The CIAA is now in the midst of figuring out its next steps with women’s flag football. McWilliams-Parker says member schools in the conference will likely play again this spring as a club sport with another weekend jamboree tournament of sorts. But the goal is to make the sport a varsity one with a full season schedule.

“There’s an intent to play again this spring,” McWilliams-Parker said. “You know, I think everyone’s looking at budgets. I think we put funding in the budget so that we can do this jamboree again. I think there’s still commitment from our institutions, and the women are excited. I think it’d be disappointing if we didn’t do it.”

Back in February, flag football made a significant stride in gaining ground in the college ranks when the NCAA recommended adding it to its Emerging Sports for Women program. It could enter that program at the next NCAA convention in January 2026. Since its inception in 1994, the program has had success in converting sports like rowing, ice hockey, water polo, bowling and beach volleyball into varsity women’s sports across the NCAA. Most recently, women’s wrestling was granted widespread varsity status and the NCAA will host the sport’s first sanctioned championship this winter.

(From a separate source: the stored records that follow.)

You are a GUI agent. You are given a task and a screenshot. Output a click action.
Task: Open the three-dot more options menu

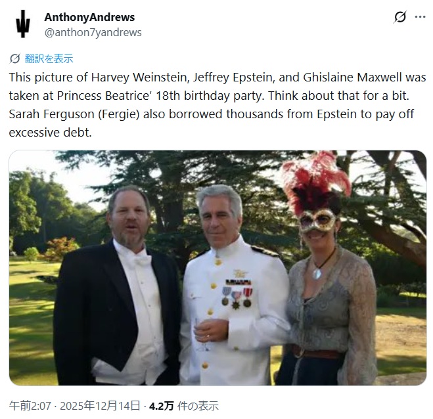pos(420,17)
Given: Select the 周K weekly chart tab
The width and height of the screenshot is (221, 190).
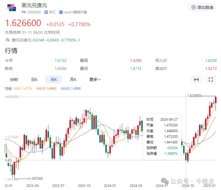Looking at the screenshot, I should 54,80.
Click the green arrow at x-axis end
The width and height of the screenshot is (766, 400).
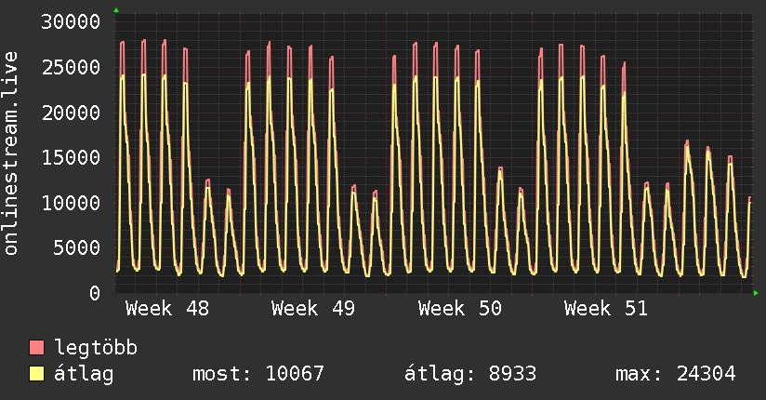coord(756,293)
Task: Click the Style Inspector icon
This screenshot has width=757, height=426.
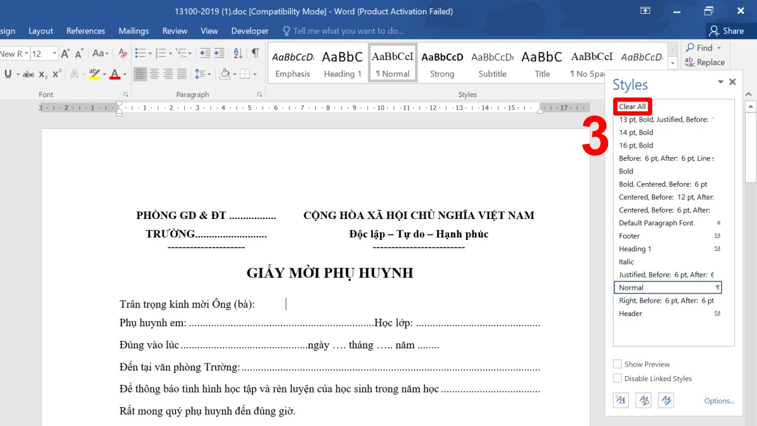Action: [x=643, y=399]
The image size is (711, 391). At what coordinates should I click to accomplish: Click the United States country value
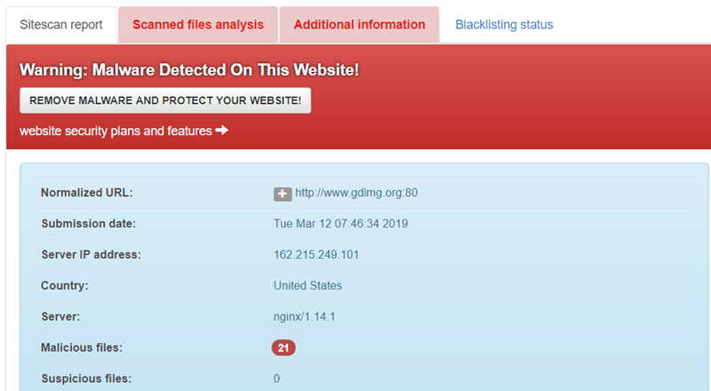pyautogui.click(x=308, y=286)
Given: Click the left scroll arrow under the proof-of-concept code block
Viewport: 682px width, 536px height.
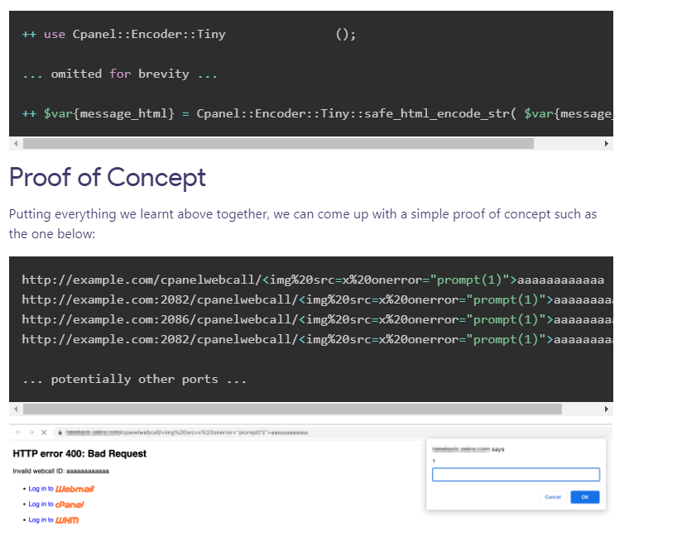Looking at the screenshot, I should click(15, 409).
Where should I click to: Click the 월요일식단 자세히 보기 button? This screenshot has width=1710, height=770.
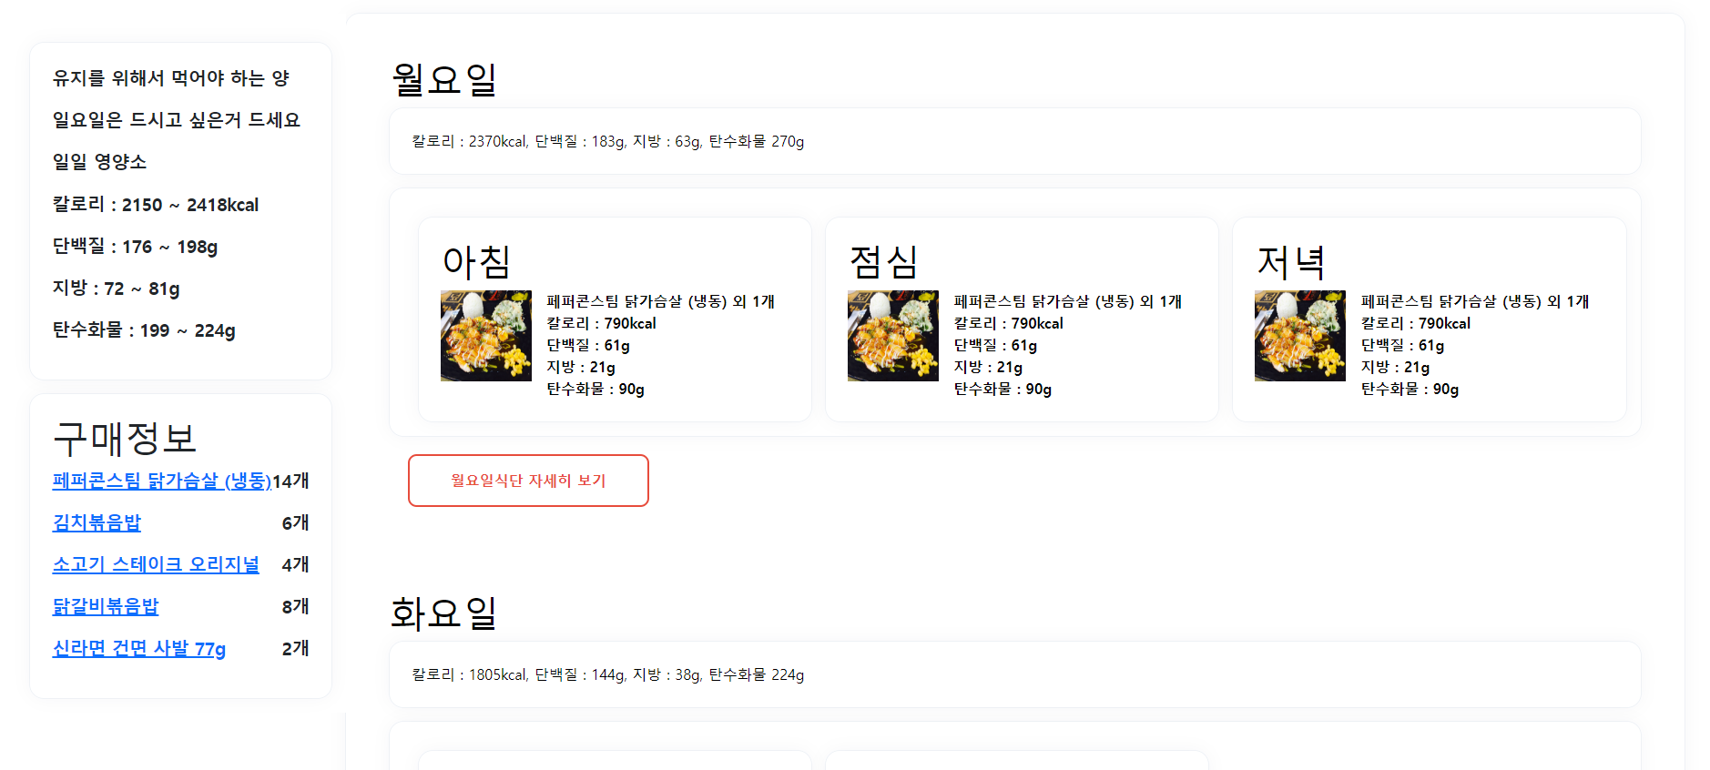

Since the announcement came that women’s flag football was recommended to the Emerging Sports for Women program, a handful of Division I schools have announced plans to start varsity programs. That group includes Mount St. Mary’s, UT Arlington and Alabama State — an HBCU that plays in the SWAC. This past season, the Division III America East held a full varsity season capped off with a conference championship.

More conferences will play full varsity seasons next year too, including the Empire 8 (D3), Conference Carolinas (D2) and United East (D3). In the past week, two more schools — Allegheny College and Westminster College, both in Division III — announced they were adding varsity women’s flag football teams too.

The CIAA doesn’t plan on being too far behind.

“Once it becomes an official sport for (the NCAA), most likely it appears that our conference is going to have it as a varsity sport,” McWilliams-Parker said. “Right now it’s a club sport for us because I think we’re just trying to figure out the interest, but I think there’s a strong interest in our conference to have it as a varsity sport.

“And then in 2026-27, my hope is that it will become a varsity sport. So, we’ll have a season and we’ll do scheduling.”

McWilliams-Parker says that the NFL met with all four of the NCAA HBCU conferences — a group that also includes the SIAC in Division II and the MEAC and SWAC in Division I — and pitched them on flag football about four years ago. As the sport barrels towards debuting at the 2028 Olympics in Los Angeles, the sport has been growing in popularity at the high school and college levels with the NFL’s help.

“We’ve been talking about (flag football) probably before it even got bigger. I just think for us is, where does the funding come from? We want to add sports, but we don’t want to take away the current sports that we already have,” McWilliams-Parker said. “Hopefully we’ll get some additional funding this year, we’re working on that as well. But if not, I still think the schools are committed to having that platform. It’s great with numbers for gender equity, and just beyond that, there’s interest in participation.”

McWilliams-Parker — who is the first woman to serve as commissioner of the CIAA — graduated from a Division I HBCU, Hampton University. Another hope she has is that, as women’s flag football grows in her conference and across the country, that the HBCUs can partner together on scheduling.

“I think it’d be really fun if we could figure out how to do an HBCU flag football tournament or week, or something like that. We’ll get there,” she said. “We’re going to be meeting this summer to kind of strategize what sports and collaboration looks like for us.”